**Extract to read**
-- start --
It will be seen, by those who have read the letters of the exSecretary, that we have selected from, and condensed his remarks, but have not given all that he said to the President to divert him from the immoral and impolitic war in which he had so franticly engaged. The whole of the Secretary's reasons,

on this head, do honour alike to his principles and his sagacity. We see that the President has not pursued his course, unwarned of its consequences; and that the barbarous system of the war, including the run upon the branches, subsequently attempted at Charleston, was deliberately meditated.

The reasons of the Secretary for refusing to withhold the deposits from the Bank, were communicated to the President of the United States on the 12th July. He displayed, in several interviews, strong marks of dissatisfaction with his "refractory subordinate;" but, at length, asserted, that he wanted inquiry only; and to the observation of the Secretary, that his letter of June 26th indicated the purpose of an actual removal by the 15th September, he replied, certainly not with the honesty and frankness which have so falsely been attributed to him, " that the banks might not agree to the only plan he thought safe, that of mutual guarantee; that information ought to be obtained, even for the use of Congress; that he conceived the Secretary ought to co-operate in collecting it; that he was desirous that Mr. Kendall should make inquiries; and that they might remain uncommitted until after a consideration of the questions that were connected with a change of the depository."
-- end --
**Your instructions**
Please retype the passage on the Bank deposits in full, word for word. The records are separate material with no connection to the passage on the Bank deposits.

**Supplied records**
-- start --
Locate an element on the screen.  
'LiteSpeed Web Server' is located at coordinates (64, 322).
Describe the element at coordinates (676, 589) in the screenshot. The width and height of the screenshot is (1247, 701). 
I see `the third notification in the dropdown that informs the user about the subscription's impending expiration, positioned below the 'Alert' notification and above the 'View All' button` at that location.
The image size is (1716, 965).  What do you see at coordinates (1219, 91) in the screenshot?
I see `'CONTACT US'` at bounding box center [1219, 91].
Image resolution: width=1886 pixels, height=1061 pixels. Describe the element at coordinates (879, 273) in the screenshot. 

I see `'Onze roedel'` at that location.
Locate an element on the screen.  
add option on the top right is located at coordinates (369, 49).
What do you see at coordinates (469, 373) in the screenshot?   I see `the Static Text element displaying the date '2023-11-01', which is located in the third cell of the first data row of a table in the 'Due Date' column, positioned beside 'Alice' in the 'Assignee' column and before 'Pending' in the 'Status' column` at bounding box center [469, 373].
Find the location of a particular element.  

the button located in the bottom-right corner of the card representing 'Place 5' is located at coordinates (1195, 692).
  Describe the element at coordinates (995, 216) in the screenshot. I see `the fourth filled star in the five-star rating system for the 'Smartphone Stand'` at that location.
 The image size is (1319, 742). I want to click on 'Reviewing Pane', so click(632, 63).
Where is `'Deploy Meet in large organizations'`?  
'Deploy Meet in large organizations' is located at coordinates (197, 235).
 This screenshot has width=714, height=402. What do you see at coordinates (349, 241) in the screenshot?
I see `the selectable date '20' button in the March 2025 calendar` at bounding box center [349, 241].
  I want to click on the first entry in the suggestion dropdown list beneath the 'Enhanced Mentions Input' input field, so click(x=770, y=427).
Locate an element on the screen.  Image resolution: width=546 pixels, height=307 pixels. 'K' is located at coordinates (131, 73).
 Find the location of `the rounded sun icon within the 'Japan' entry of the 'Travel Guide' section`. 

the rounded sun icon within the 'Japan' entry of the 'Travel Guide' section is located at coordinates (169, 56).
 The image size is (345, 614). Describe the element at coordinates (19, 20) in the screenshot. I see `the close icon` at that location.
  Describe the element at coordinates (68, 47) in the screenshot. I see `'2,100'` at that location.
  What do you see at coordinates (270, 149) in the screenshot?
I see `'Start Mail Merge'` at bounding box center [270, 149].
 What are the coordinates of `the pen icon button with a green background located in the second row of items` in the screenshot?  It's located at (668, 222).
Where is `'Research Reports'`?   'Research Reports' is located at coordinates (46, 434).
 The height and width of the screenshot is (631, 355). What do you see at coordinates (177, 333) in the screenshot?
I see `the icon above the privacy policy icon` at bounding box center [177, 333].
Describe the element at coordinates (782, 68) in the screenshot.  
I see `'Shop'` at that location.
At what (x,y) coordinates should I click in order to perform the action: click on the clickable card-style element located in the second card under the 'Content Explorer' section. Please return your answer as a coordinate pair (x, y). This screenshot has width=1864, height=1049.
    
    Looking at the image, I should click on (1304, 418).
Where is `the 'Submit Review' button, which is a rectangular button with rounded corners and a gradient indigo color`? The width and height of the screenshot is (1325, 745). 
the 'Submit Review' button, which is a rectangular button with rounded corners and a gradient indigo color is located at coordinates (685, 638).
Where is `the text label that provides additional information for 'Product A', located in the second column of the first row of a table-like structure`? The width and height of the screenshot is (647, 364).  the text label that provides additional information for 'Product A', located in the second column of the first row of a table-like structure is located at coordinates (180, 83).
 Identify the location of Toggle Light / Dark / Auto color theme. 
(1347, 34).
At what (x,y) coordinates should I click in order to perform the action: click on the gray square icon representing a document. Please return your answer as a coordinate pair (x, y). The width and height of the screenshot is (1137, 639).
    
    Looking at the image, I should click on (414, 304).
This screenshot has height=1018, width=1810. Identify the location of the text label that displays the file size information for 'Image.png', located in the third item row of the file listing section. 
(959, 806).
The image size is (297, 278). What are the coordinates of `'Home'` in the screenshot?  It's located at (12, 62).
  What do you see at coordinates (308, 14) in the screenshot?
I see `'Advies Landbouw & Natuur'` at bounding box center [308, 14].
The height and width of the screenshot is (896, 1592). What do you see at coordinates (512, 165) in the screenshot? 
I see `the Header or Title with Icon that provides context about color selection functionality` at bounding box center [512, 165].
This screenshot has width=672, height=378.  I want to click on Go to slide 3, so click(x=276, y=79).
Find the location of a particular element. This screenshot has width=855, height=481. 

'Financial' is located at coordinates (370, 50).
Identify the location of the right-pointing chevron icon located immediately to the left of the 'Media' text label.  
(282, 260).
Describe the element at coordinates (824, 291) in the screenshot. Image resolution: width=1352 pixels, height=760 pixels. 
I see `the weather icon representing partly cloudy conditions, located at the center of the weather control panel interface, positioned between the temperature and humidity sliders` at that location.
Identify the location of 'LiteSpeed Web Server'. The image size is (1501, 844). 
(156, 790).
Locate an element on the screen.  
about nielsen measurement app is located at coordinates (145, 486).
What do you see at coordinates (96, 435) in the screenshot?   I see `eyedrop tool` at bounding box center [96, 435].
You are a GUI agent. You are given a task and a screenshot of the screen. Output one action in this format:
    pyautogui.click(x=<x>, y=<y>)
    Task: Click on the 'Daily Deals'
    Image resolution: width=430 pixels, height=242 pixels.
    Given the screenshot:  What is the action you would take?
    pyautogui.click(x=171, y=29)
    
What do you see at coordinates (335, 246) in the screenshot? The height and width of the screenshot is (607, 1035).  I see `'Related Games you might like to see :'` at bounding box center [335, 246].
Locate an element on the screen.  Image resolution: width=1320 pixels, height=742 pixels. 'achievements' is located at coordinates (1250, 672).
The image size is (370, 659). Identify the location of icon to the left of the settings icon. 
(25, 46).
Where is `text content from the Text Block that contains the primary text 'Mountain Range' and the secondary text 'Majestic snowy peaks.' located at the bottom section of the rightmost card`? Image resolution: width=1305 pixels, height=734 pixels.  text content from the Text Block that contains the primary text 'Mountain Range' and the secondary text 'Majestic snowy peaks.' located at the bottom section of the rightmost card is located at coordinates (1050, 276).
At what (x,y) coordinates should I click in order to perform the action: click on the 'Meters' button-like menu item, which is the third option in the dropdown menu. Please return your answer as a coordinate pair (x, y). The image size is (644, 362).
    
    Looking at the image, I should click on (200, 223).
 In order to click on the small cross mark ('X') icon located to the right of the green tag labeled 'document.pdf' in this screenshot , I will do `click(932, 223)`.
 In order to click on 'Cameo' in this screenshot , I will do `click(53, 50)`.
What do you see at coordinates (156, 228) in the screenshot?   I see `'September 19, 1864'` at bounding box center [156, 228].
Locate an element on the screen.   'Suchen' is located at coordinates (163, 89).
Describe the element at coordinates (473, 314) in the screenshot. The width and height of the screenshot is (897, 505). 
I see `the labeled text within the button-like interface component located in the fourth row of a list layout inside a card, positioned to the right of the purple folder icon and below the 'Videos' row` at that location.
-- end --
**Written solution**
It will be seen, by those who have read the letters of the exSecretary, that we have selected from, and condensed his remarks, but have not given all that he said to the President to divert him from the immoral and impolitic war in which he had so franticly engaged. The whole of the Secretary's reasons,

on this head, do honour alike to his principles and his sagacity. We see that the President has not pursued his course, unwarned of its consequences; and that the barbarous system of the war, including the run upon the branches, subsequently attempted at Charleston, was deliberately meditated.

The reasons of the Secretary for refusing to withhold the deposits from the Bank, were communicated to the President of the United States on the 12th July. He displayed, in several interviews, strong marks of dissatisfaction with his "refractory subordinate;" but, at length, asserted, that he wanted inquiry only; and to the observation of the Secretary, that his letter of June 26th indicated the purpose of an actual removal by the 15th September, he replied, certainly not with the honesty and frankness which have so falsely been attributed to him, " that the banks might not agree to the only plan he thought safe, that of mutual guarantee; that information ought to be obtained, even for the use of Congress; that he conceived the Secretary ought to co-operate in collecting it; that he was desirous that Mr. Kendall should make inquiries; and that they might remain uncommitted until after a consideration of the questions that were connected with a change of the depository."